— Start READING PASSAGE —

# What is the entirety of Cauchy's equation?

In my textbook it says that Cauchy's equation is $$\mu(\lambda)=A+\frac{B}{\lambda^{2}}+\frac{C}{\lambda^{4}}+ \cdots$$

But what comes after $$\frac{C}{\lambda^{4}}$$? There is literally nothing given in my book as to what comes after $$\frac{C}{\lambda^{4}}$$. I even searched the entire Internet and no where did I find what comes after $$\frac{C}{\lambda^{4}}$$. Please tell me. I am so confused.

The equation is an empirical relationship, there is no derivation. The equation could continue with inverse powers of $$\lambda^6$$, $$\lambda^8$$ etc., however often only the $$A$$ and $$B$$ terms are necessary to obtain a good approximation for wavelengths in the visible part of the spectrum. The Sellmeier equation, developed after Cauchy's equation, can provide a better approximation at longer wavelengths than visible.

— End READING PASSAGE —

# [SHORT EXERCISE 1]
According to the passage on Cauchy's equation, why are only the A and B terms often used? Answer in one to three sentences.
# [SHORT EXERCISE 2]
Rewrite the entries below as a numbered list, skipping any blank lines and omitting the pictures.
The entries that follow have no connection to the passage on Cauchy's equation.

— Start RECORD LIST —

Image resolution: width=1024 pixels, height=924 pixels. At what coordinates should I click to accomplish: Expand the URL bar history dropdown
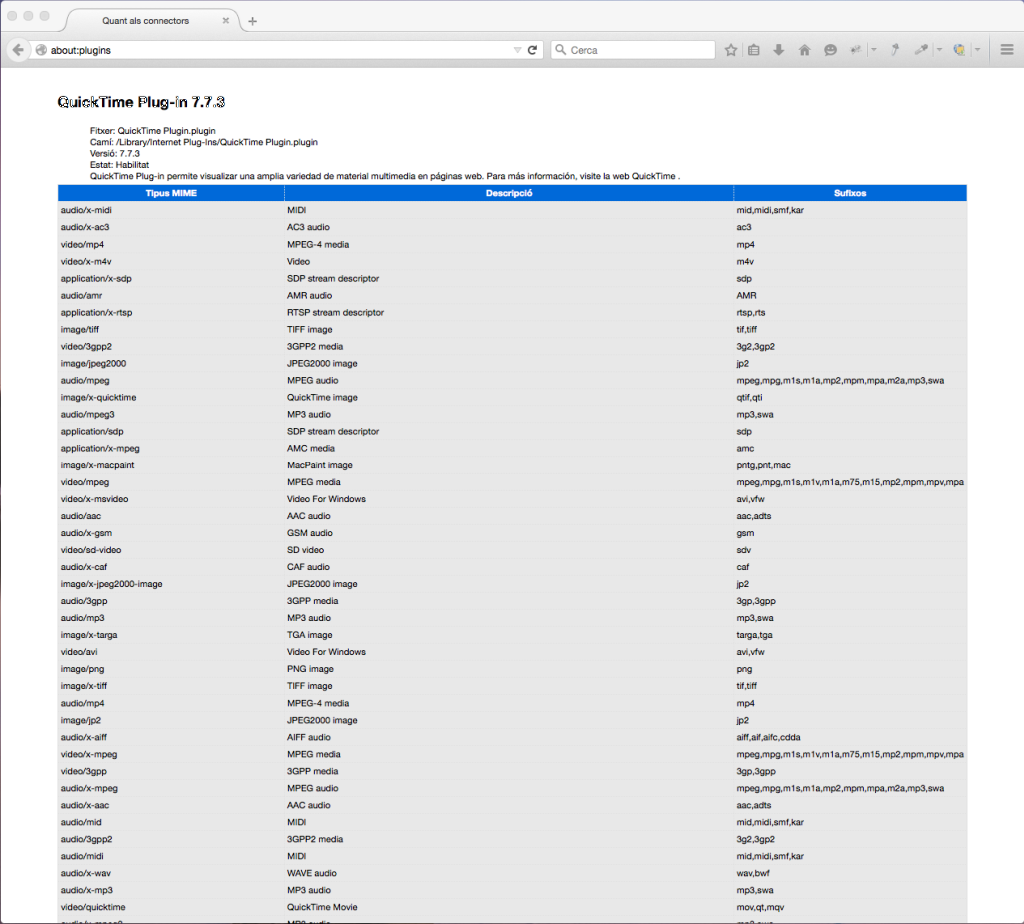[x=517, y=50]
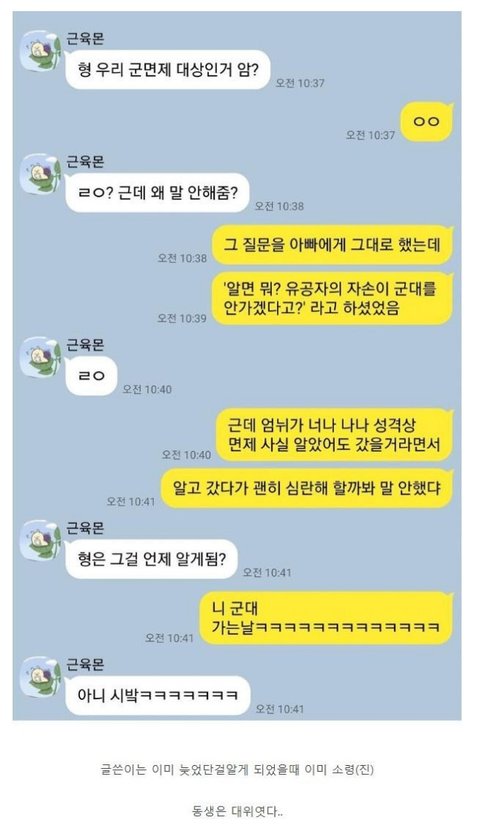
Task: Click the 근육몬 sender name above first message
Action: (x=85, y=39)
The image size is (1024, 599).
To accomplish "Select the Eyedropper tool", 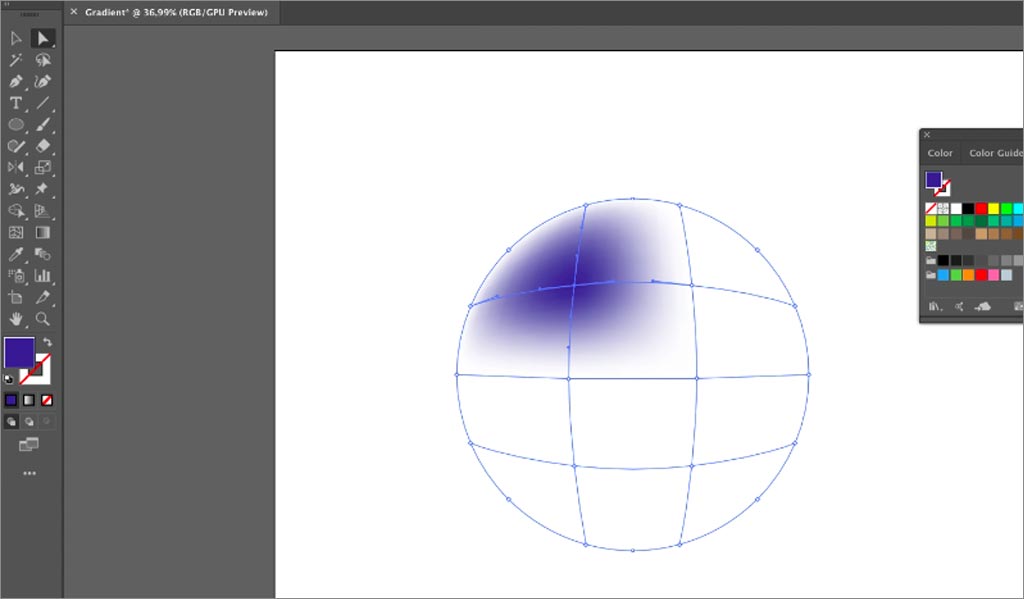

— End RECORD LIST —

# [EXERCISE RESPONSE 1]
Those two terms are usually enough to give a good approximation for wavelengths in the visible part of the spectrum.

# [EXERCISE RESPONSE 2]
1. Image resolution: width=1024 pixels, height=924 pixels. At what coordinates should I click to accomplish: Expand the URL bar history dropdown
2. [x=517, y=50]
3. Task: Click the 근육몬 sender name above first message
4. Action: (x=85, y=39)
5. The image size is (1024, 599).
6. To accomplish "Select the Eyedropper tool", 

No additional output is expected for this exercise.